Stored items
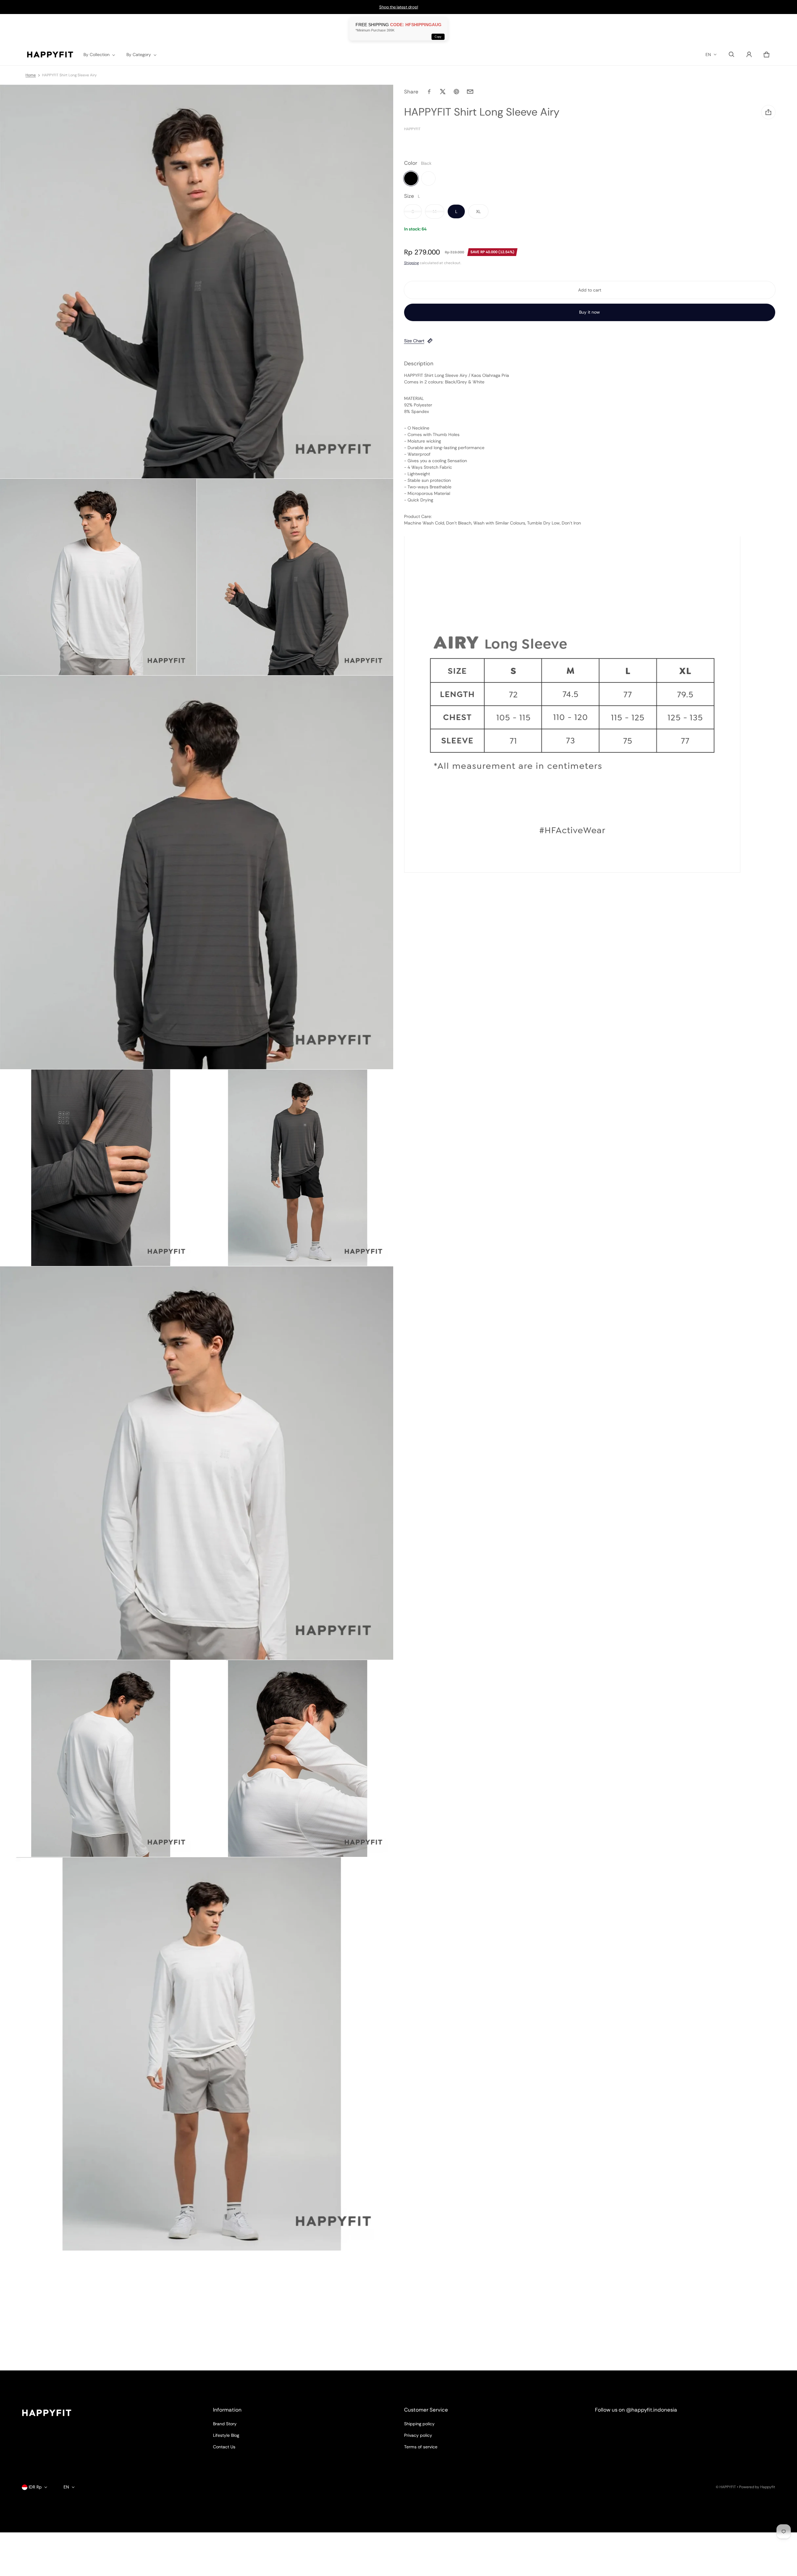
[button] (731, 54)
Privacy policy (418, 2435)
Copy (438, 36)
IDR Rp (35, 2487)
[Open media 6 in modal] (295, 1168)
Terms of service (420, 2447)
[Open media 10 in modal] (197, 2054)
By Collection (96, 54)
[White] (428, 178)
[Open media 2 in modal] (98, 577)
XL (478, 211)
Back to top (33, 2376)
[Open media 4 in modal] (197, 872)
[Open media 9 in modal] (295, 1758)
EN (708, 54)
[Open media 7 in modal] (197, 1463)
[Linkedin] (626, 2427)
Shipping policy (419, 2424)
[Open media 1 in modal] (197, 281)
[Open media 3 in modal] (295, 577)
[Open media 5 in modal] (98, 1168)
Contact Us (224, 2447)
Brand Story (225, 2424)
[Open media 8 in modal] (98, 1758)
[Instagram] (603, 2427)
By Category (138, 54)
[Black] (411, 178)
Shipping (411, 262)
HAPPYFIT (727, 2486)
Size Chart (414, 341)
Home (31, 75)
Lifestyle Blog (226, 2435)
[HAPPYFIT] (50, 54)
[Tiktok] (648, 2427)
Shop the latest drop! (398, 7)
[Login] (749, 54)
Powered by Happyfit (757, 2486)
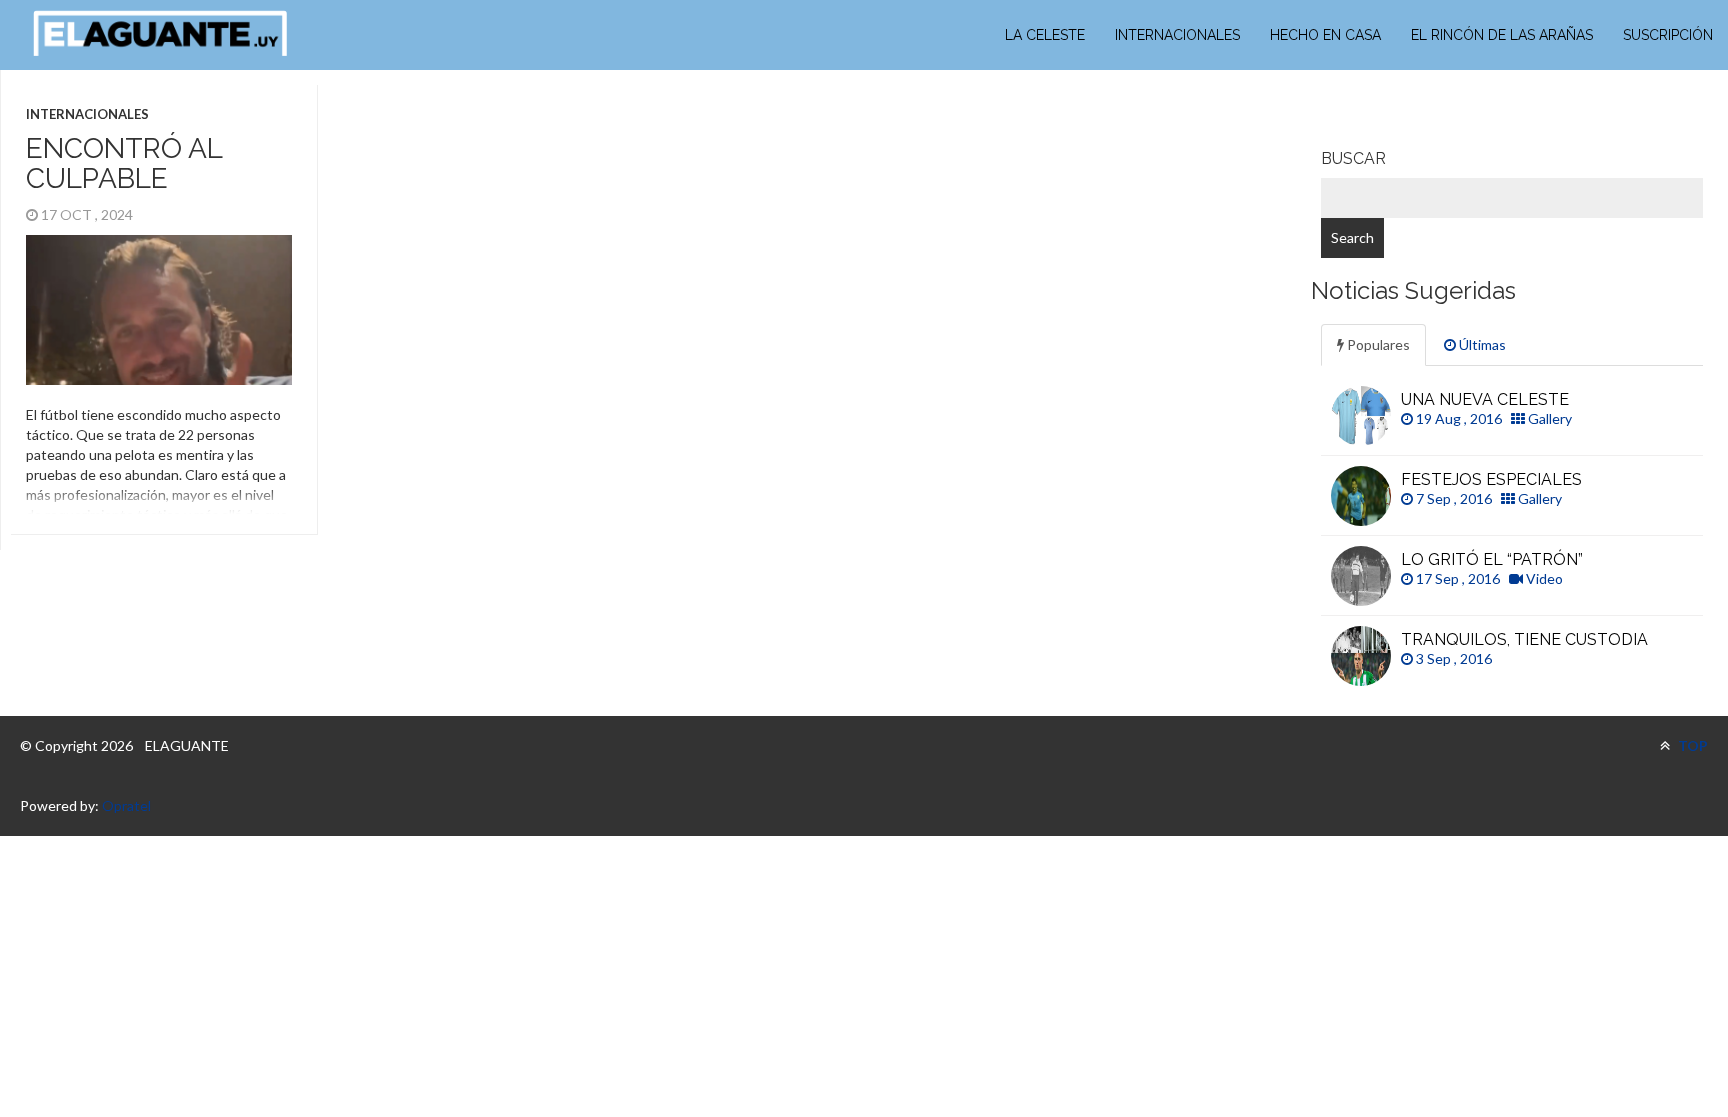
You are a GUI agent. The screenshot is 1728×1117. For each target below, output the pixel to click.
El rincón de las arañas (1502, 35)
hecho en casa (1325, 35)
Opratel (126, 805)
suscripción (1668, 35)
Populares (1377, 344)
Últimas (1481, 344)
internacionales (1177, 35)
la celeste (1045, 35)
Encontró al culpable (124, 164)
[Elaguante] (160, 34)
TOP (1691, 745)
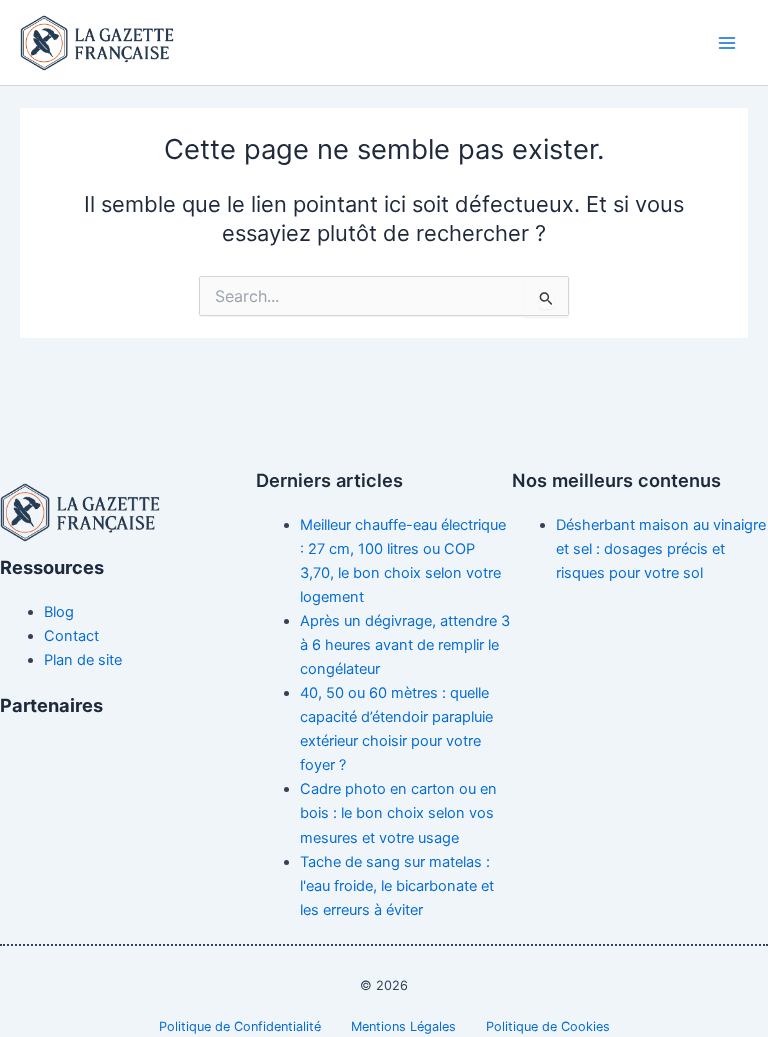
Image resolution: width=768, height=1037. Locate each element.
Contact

_What the task requires_: Output only an exact transcription of the lines above from the one with "Back to top (33, 2376)" up to and including the one with "Brand Story (225, 2424)".

_Solved problem_:
Back to top (33, 2376)
[Open media 4 in modal] (197, 872)
[Open media 9 in modal] (295, 1758)
EN (708, 54)
[Open media 7 in modal] (197, 1463)
[Linkedin] (626, 2427)
Shipping policy (419, 2424)
[Open media 1 in modal] (197, 281)
[Open media 3 in modal] (295, 577)
[Open media 5 in modal] (98, 1168)
Contact Us (224, 2447)
Brand Story (225, 2424)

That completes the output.